• **SHORT PROBLEM**
Copy the lines from the one containing "Task: Click the scrollbar up arrow" through the end of the records, both ends included, and omit the pictures from your copy.

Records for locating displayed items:
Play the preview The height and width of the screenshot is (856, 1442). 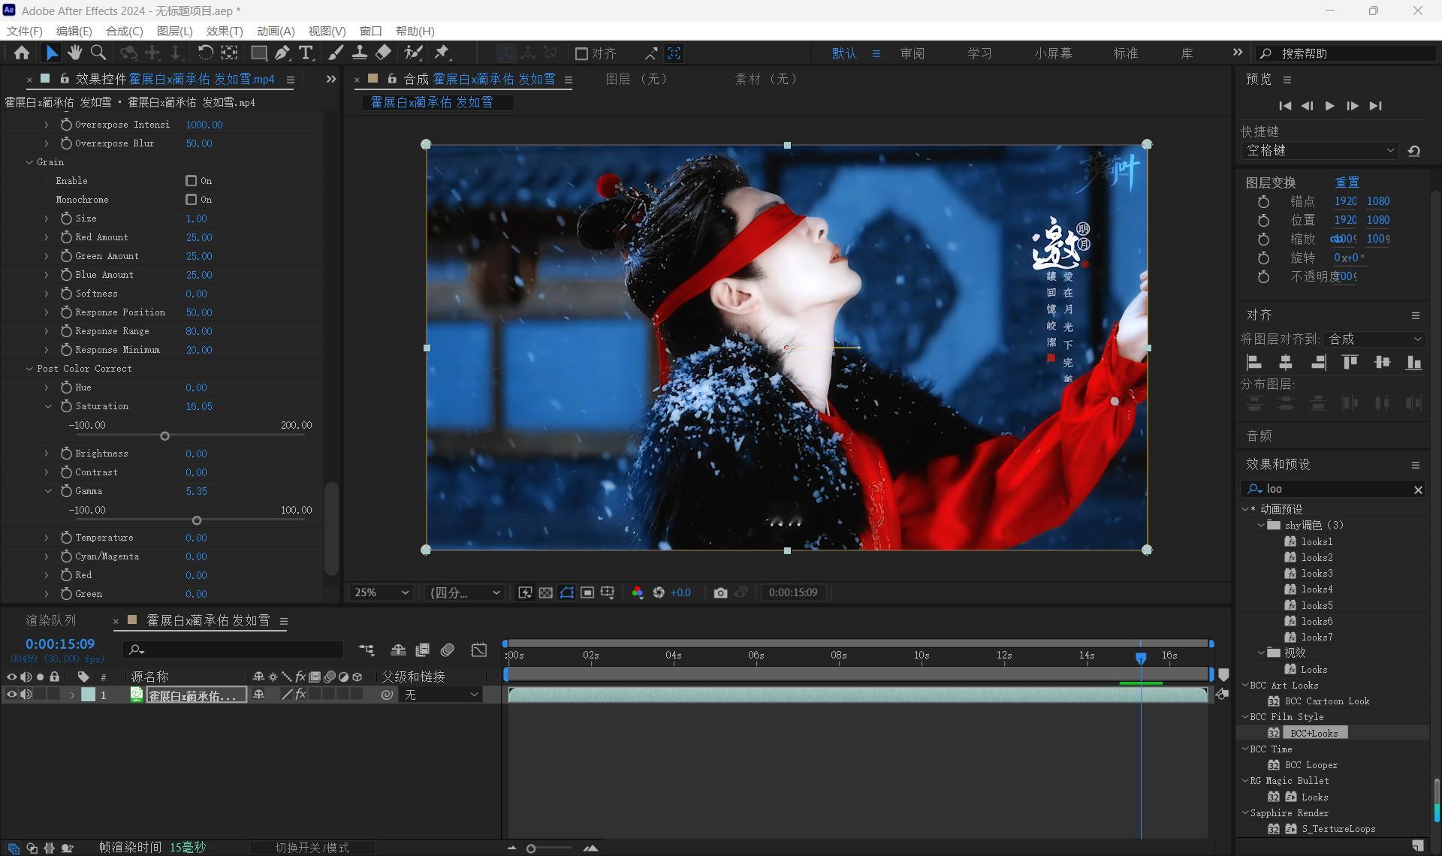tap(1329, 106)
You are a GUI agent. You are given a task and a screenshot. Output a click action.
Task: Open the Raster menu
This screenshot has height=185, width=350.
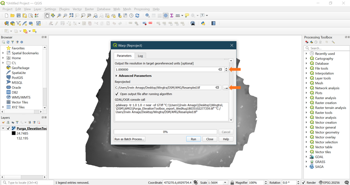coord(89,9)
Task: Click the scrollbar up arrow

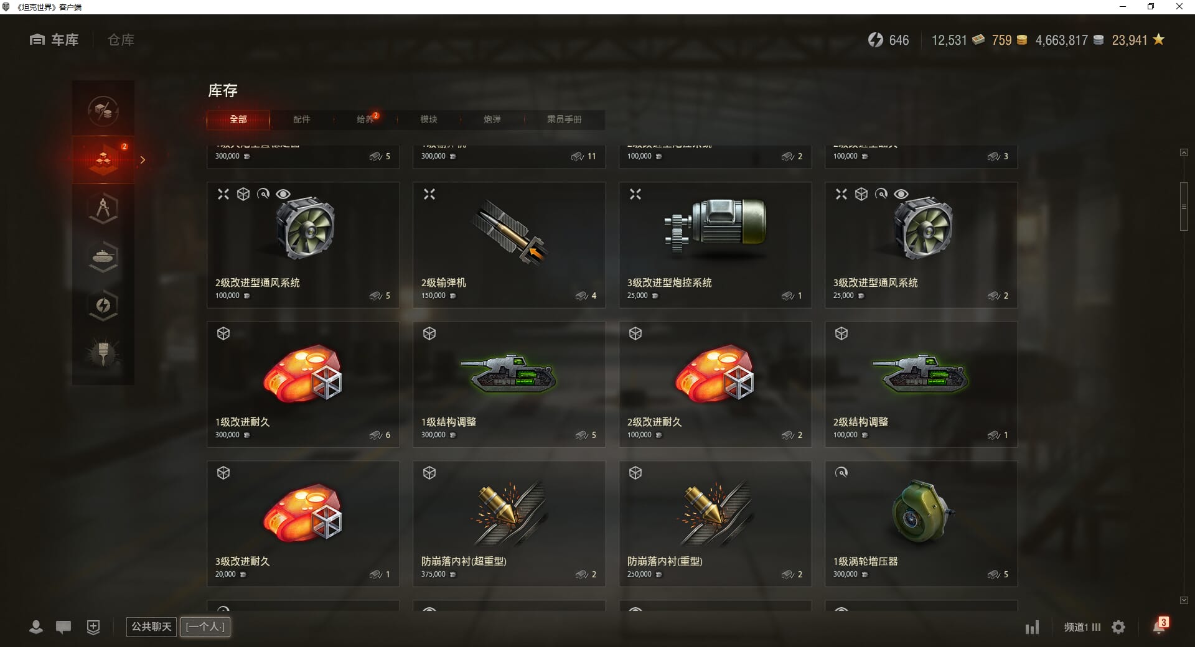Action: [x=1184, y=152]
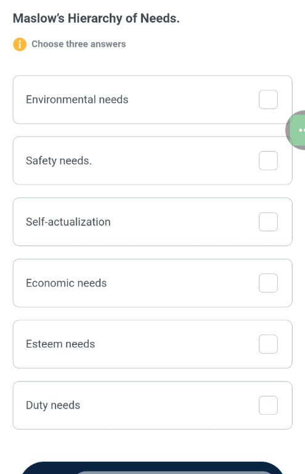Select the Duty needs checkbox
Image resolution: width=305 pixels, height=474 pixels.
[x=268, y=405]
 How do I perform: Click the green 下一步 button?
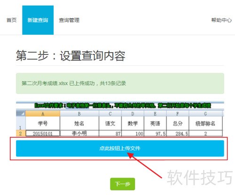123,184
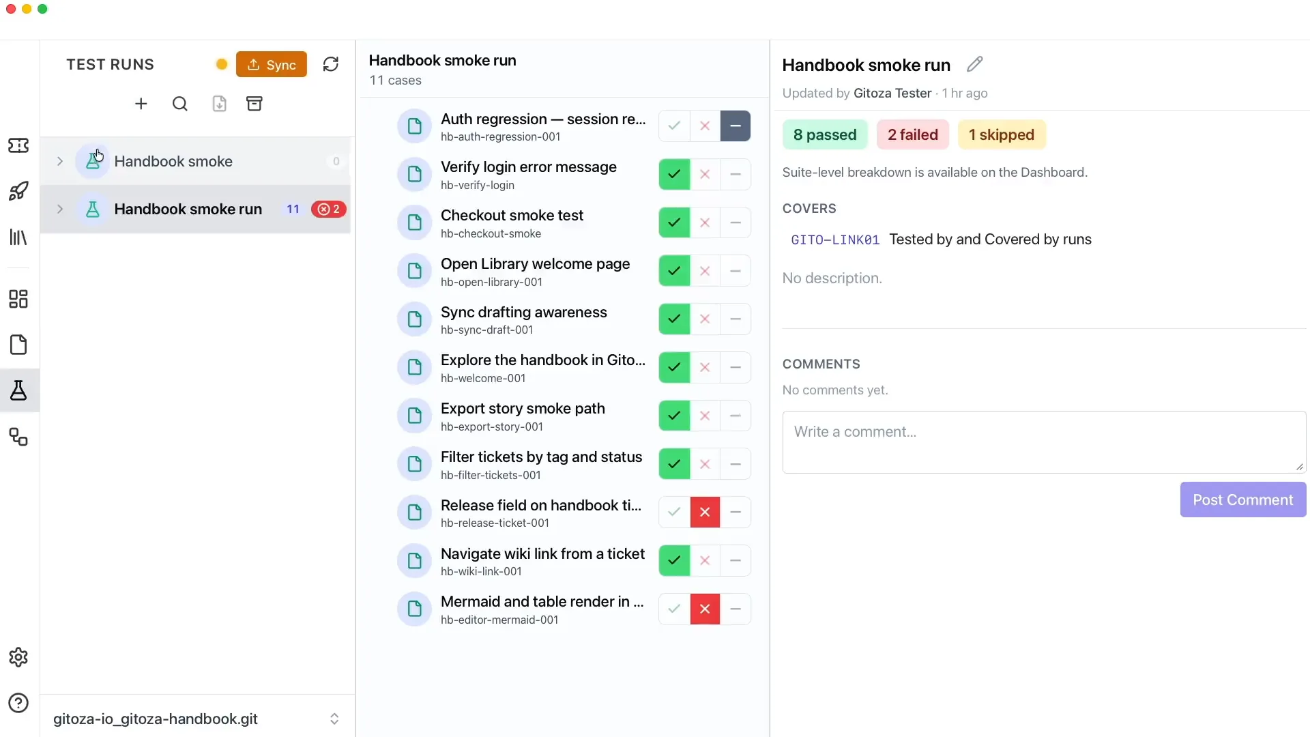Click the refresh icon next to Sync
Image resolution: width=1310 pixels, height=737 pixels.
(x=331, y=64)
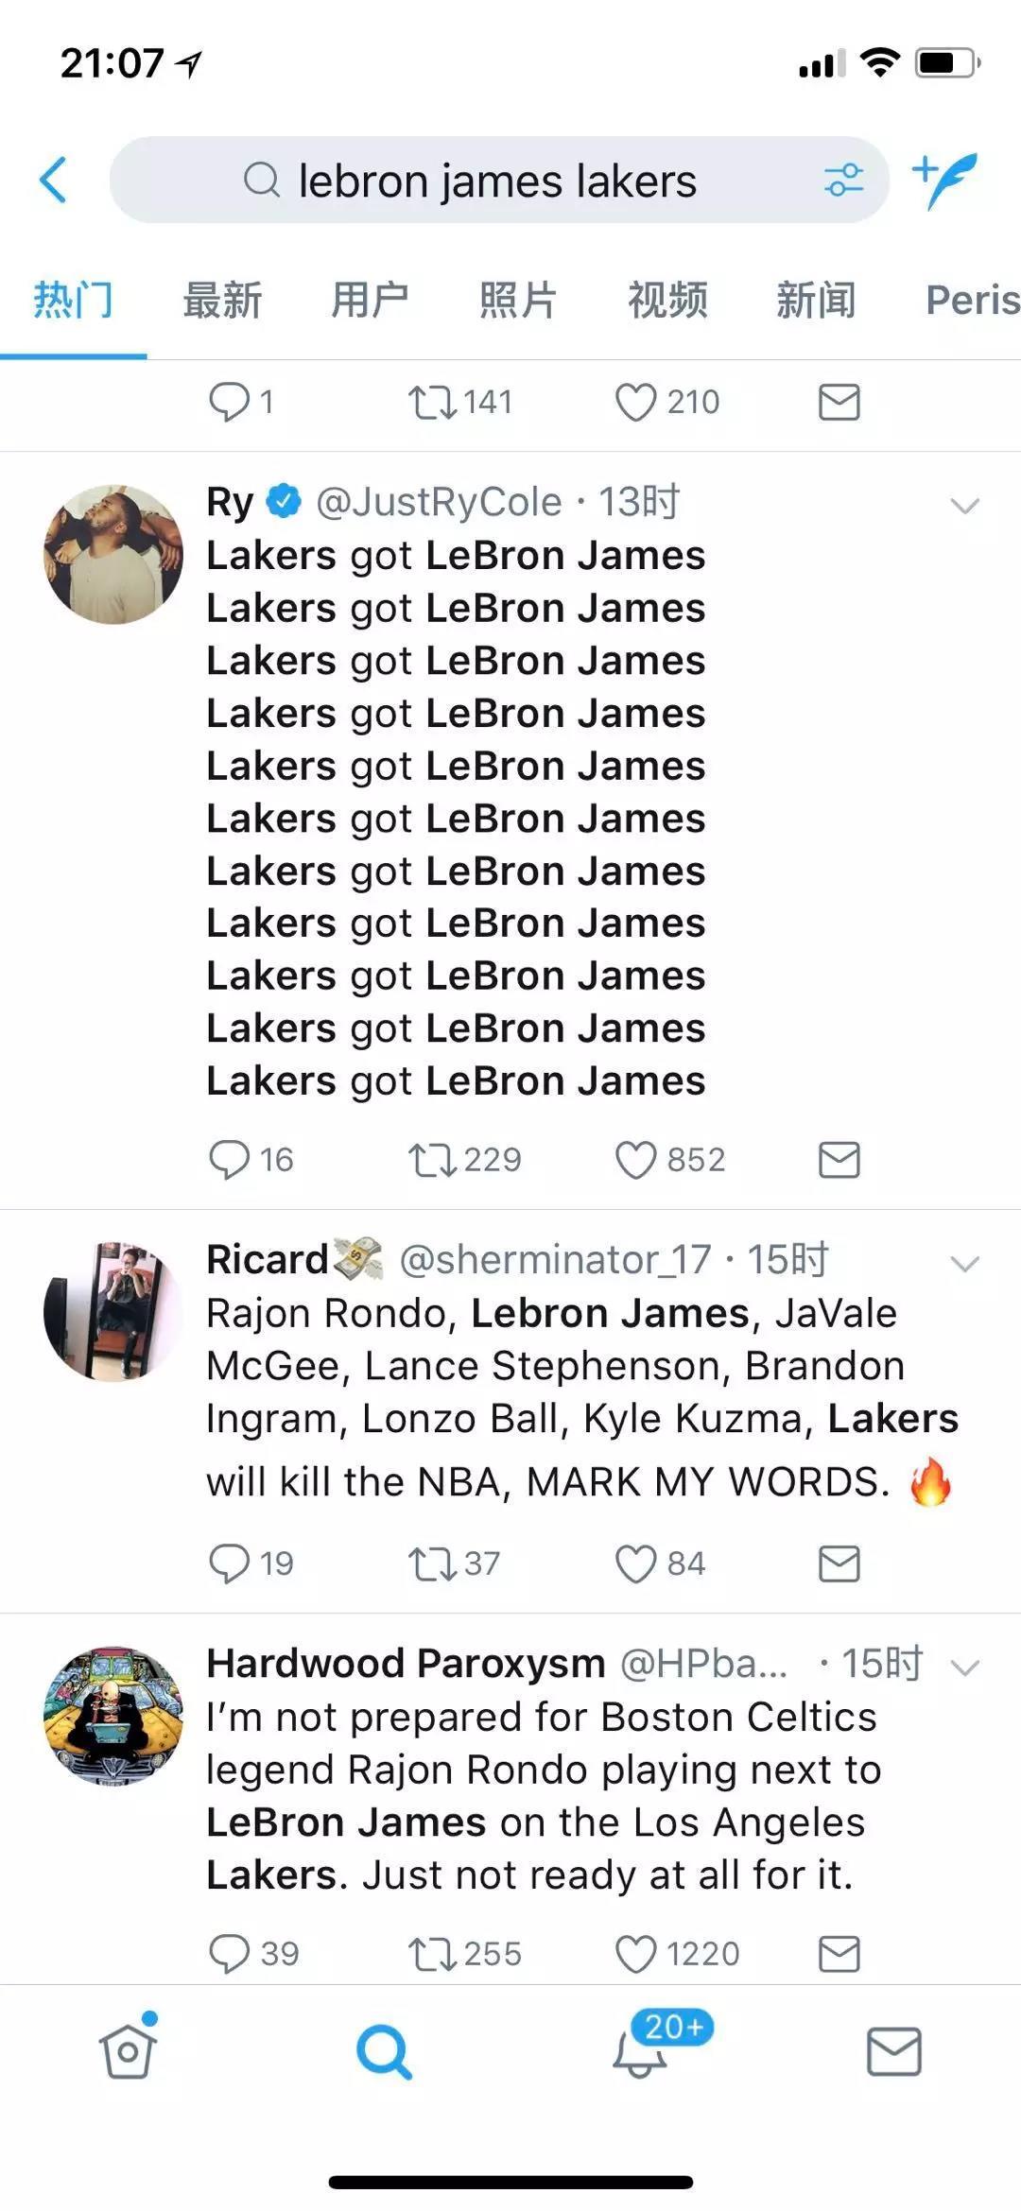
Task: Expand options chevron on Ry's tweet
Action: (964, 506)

• **EXERCISE RESULT**
Task: Click the scrollbar up arrow

Action: [x=1184, y=152]
Select the Duty needs checkbox
Image resolution: width=305 pixels, height=474 pixels.
[x=268, y=405]
 How do I perform: Click the green 下一步 button?
123,184
Click the refresh icon next to Sync
Image resolution: width=1310 pixels, height=737 pixels.
(x=331, y=64)
Task: Expand options chevron on Ry's tweet
Action: (964, 506)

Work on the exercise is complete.